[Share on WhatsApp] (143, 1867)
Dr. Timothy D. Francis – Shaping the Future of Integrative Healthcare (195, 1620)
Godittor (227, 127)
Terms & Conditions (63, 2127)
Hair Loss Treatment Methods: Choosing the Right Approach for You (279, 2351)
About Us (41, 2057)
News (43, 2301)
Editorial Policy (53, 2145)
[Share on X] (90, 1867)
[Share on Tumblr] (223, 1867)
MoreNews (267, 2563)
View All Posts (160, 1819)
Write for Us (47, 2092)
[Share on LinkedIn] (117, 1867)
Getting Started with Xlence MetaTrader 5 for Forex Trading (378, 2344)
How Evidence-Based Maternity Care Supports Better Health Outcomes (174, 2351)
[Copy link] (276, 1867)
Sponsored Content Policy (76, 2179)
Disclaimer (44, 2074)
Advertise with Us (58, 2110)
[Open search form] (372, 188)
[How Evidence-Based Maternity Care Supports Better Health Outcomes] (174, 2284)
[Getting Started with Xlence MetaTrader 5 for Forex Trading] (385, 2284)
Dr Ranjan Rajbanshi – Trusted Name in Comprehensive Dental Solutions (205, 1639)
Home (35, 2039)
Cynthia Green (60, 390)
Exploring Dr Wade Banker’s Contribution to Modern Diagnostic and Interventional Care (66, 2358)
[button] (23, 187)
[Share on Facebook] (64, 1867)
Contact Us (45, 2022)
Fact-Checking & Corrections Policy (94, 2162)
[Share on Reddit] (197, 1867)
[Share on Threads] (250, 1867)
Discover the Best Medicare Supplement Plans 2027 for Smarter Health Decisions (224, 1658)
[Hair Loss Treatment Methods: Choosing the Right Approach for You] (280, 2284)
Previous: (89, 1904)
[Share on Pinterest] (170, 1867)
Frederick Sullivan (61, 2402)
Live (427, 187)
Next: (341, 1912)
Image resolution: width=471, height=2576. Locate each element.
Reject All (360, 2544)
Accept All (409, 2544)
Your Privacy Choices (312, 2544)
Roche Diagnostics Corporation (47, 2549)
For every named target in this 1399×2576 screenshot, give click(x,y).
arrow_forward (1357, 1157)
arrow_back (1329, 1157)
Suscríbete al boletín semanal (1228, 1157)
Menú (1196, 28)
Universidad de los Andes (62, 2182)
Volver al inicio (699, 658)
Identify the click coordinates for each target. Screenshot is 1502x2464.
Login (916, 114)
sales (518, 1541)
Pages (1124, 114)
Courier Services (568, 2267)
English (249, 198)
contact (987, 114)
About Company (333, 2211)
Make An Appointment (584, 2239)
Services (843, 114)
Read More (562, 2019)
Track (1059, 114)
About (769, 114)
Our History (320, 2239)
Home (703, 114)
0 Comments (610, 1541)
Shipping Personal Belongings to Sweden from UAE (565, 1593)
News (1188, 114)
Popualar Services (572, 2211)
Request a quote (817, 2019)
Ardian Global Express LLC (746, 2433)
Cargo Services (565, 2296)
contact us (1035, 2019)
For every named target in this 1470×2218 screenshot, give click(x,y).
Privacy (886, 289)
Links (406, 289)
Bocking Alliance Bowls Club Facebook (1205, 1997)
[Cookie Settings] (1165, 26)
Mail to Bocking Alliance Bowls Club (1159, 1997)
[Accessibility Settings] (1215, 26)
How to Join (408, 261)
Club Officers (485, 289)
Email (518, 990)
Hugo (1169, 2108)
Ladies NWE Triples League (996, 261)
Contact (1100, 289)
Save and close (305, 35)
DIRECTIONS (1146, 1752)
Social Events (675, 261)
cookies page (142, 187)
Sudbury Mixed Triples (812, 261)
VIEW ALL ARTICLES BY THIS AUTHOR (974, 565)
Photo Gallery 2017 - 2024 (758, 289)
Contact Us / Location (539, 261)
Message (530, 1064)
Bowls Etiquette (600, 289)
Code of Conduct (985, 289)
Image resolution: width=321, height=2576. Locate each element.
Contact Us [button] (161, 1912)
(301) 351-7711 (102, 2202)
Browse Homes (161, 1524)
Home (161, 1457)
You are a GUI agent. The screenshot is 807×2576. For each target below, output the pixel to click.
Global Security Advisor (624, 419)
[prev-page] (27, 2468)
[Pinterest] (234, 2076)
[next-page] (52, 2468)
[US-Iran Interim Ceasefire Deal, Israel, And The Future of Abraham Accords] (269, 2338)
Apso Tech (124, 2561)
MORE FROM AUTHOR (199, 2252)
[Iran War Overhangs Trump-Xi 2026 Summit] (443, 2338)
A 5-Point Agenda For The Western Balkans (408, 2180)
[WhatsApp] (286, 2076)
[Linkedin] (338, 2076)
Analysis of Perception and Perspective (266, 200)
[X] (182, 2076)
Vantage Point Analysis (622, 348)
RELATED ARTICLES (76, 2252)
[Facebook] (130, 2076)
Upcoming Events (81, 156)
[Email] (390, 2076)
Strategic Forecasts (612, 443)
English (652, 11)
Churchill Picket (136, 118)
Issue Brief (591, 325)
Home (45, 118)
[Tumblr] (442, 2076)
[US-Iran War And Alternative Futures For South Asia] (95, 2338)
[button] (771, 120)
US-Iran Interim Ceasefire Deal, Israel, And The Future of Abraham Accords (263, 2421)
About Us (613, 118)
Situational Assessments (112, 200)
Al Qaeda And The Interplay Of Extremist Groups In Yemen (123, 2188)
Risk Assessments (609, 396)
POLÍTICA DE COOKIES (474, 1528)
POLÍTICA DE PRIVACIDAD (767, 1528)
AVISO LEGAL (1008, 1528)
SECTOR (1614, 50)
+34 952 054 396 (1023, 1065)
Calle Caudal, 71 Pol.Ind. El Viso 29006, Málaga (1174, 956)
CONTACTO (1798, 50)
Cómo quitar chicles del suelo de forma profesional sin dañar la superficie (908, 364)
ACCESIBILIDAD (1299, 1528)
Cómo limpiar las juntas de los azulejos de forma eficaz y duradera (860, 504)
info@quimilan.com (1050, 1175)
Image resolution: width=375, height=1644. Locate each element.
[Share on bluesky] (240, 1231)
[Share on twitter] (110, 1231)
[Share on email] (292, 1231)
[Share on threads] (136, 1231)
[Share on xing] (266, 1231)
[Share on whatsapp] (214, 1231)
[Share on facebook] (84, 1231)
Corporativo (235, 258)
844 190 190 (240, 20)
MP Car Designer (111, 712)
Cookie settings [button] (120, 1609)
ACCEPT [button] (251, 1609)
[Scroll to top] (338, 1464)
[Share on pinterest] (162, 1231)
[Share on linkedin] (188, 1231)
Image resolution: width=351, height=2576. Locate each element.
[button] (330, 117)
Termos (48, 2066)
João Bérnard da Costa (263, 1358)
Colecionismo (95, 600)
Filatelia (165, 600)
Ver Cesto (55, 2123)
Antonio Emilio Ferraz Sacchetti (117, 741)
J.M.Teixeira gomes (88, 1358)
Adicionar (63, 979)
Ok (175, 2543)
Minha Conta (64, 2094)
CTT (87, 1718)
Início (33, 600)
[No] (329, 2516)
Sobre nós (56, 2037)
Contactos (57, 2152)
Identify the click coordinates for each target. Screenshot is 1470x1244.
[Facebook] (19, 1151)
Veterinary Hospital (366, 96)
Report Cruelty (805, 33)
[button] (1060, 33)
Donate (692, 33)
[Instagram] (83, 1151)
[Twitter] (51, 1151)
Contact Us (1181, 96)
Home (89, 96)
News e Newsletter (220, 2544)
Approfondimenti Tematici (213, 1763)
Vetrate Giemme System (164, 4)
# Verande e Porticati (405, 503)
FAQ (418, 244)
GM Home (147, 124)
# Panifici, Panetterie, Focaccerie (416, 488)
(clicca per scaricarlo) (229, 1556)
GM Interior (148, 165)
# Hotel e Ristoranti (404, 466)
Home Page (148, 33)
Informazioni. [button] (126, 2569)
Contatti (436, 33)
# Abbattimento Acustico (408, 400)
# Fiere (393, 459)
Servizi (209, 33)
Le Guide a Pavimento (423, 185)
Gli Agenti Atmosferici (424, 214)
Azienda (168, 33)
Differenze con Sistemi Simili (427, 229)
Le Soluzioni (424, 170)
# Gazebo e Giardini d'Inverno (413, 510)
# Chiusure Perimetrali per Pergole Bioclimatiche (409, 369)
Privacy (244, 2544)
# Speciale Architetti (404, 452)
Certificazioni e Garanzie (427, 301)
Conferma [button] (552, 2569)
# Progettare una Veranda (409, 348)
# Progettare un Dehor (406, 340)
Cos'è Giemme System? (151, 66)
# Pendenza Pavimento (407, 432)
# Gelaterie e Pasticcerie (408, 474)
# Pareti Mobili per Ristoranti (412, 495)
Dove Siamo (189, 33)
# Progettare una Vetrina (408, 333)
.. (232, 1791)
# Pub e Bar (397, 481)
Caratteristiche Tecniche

——————

I need every line from the material that contains the word "element".

** Expected output **
Image resolution: width=471, height=2576. Locate each element.
Image resolution: width=321, height=2576. Locate each element.
Image resolution: width=375, height=1644. Locate each element.
Image resolution: width=351, height=2576. Locate each element.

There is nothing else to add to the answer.